Saved data entries:
==*==

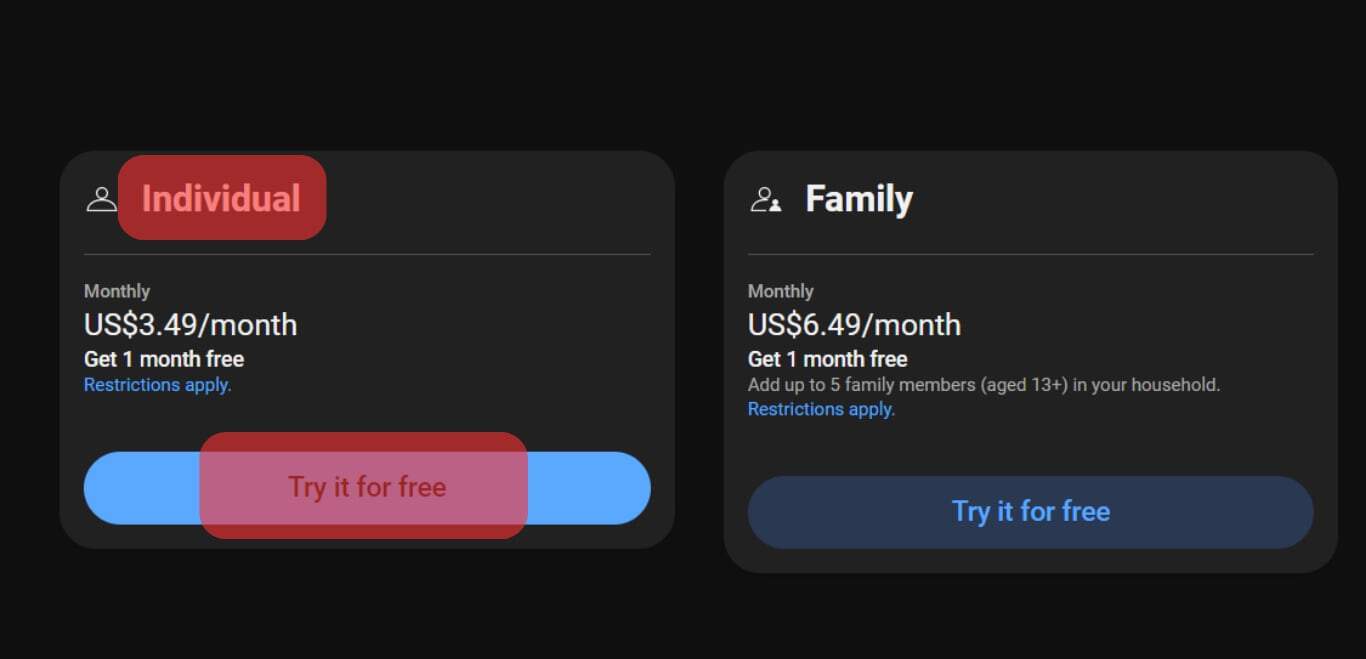Click the Monthly label in Family card

[x=781, y=291]
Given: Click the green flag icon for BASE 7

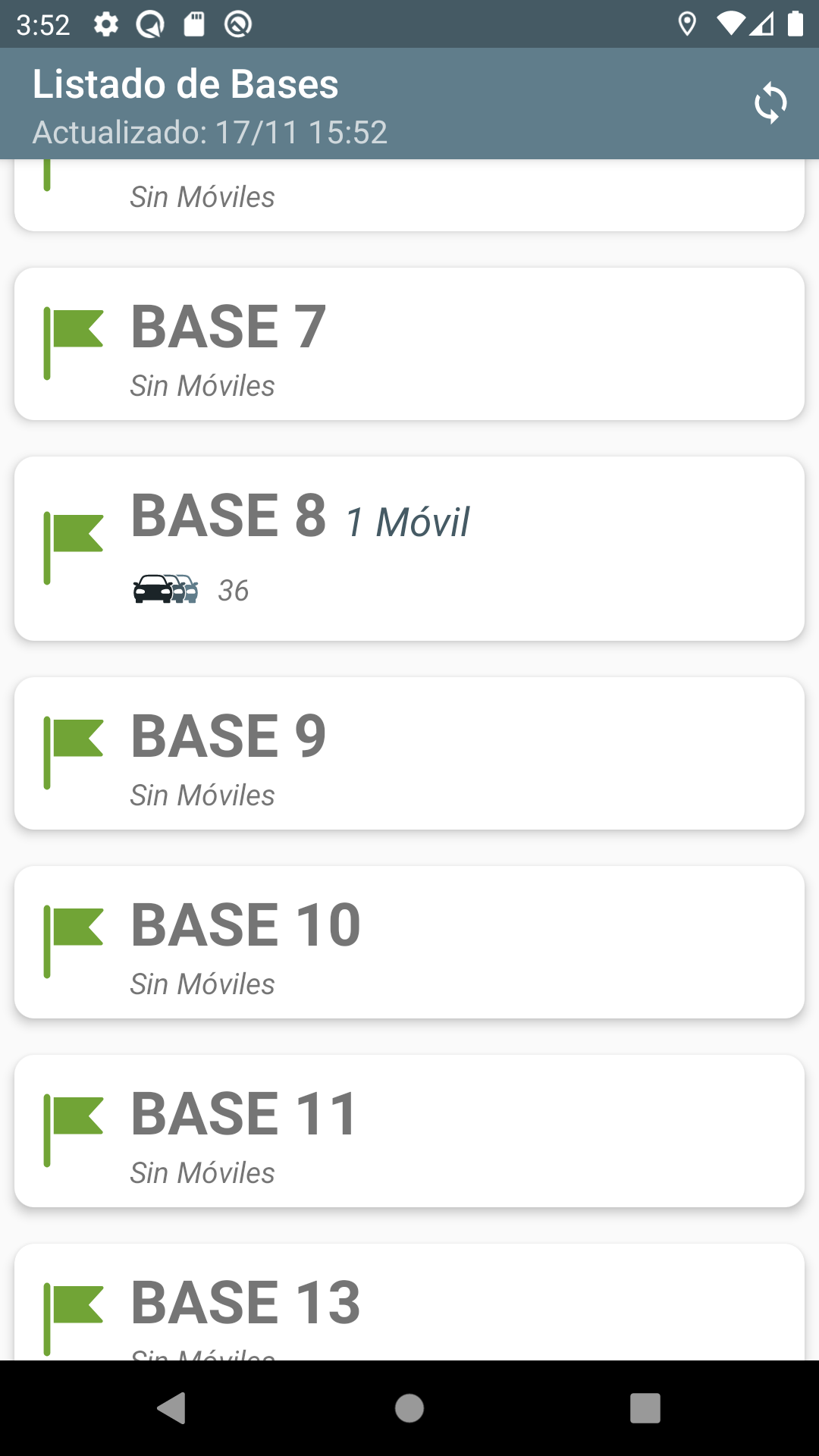Looking at the screenshot, I should 74,344.
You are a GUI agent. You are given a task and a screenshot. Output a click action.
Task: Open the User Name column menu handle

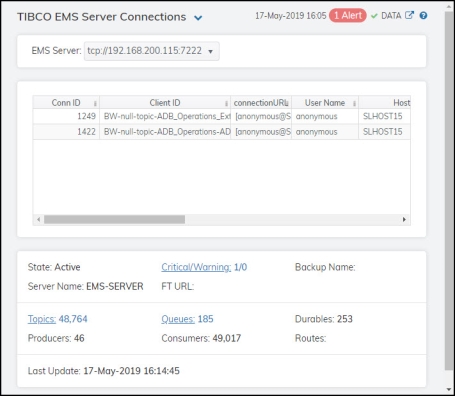pyautogui.click(x=354, y=103)
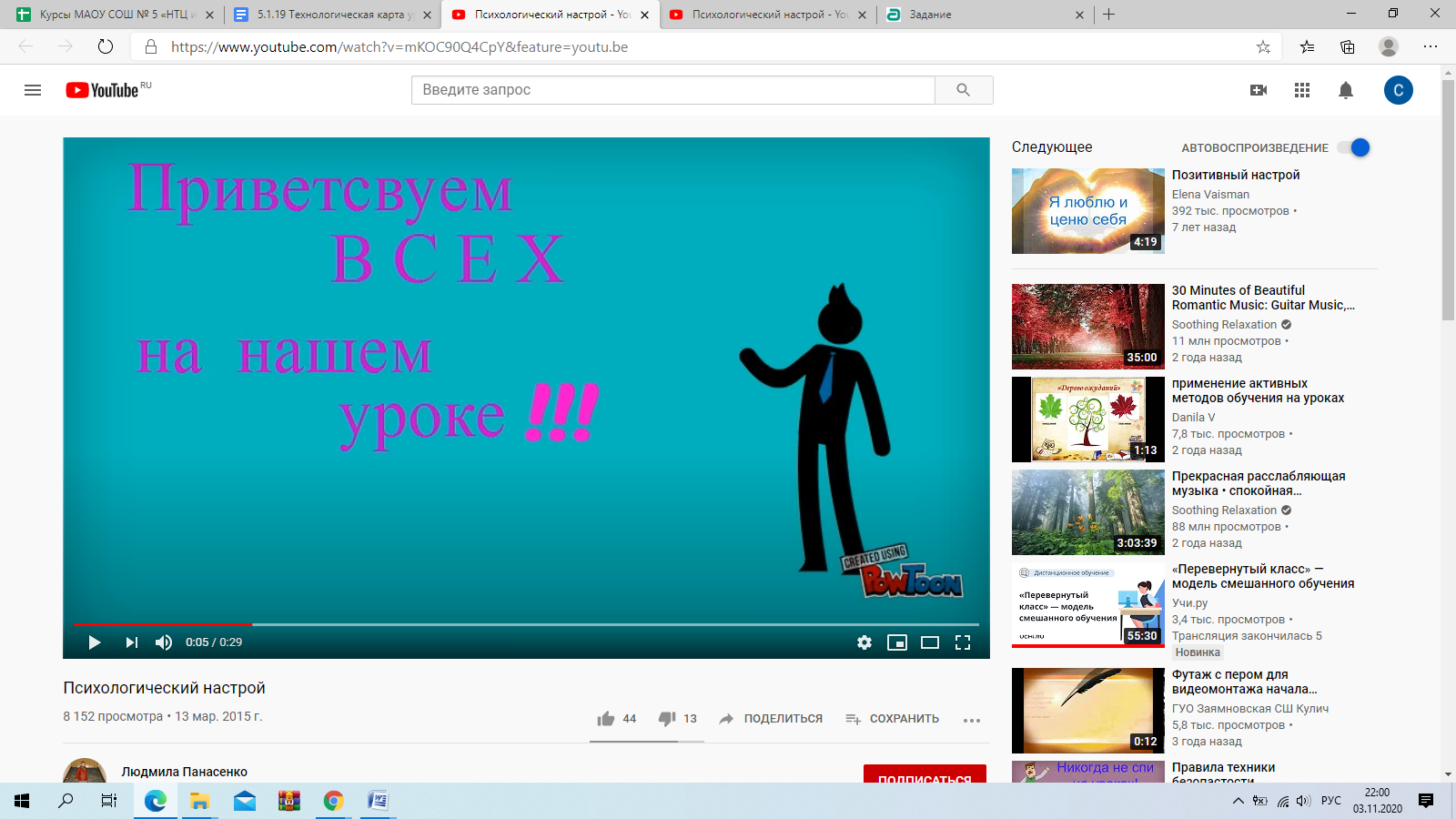1456x819 pixels.
Task: Mute the video volume
Action: coord(164,642)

==*==

[TASK PROMPT]: Emit the lines of the data above from the one containing "Given: Click the green flag icon for BASE 7" through its final line, both endpoints included. Pictures do not belong in the output.

[THE ANSWER]:
Given: Click the green flag icon for BASE 7

Looking at the screenshot, I should 74,344.
You are a GUI agent. You are given a task and a screenshot. Output a click action.
Task: Open the User Name column menu handle

pyautogui.click(x=354, y=103)
1456x819 pixels.
Task: Mute the video volume
Action: coord(164,642)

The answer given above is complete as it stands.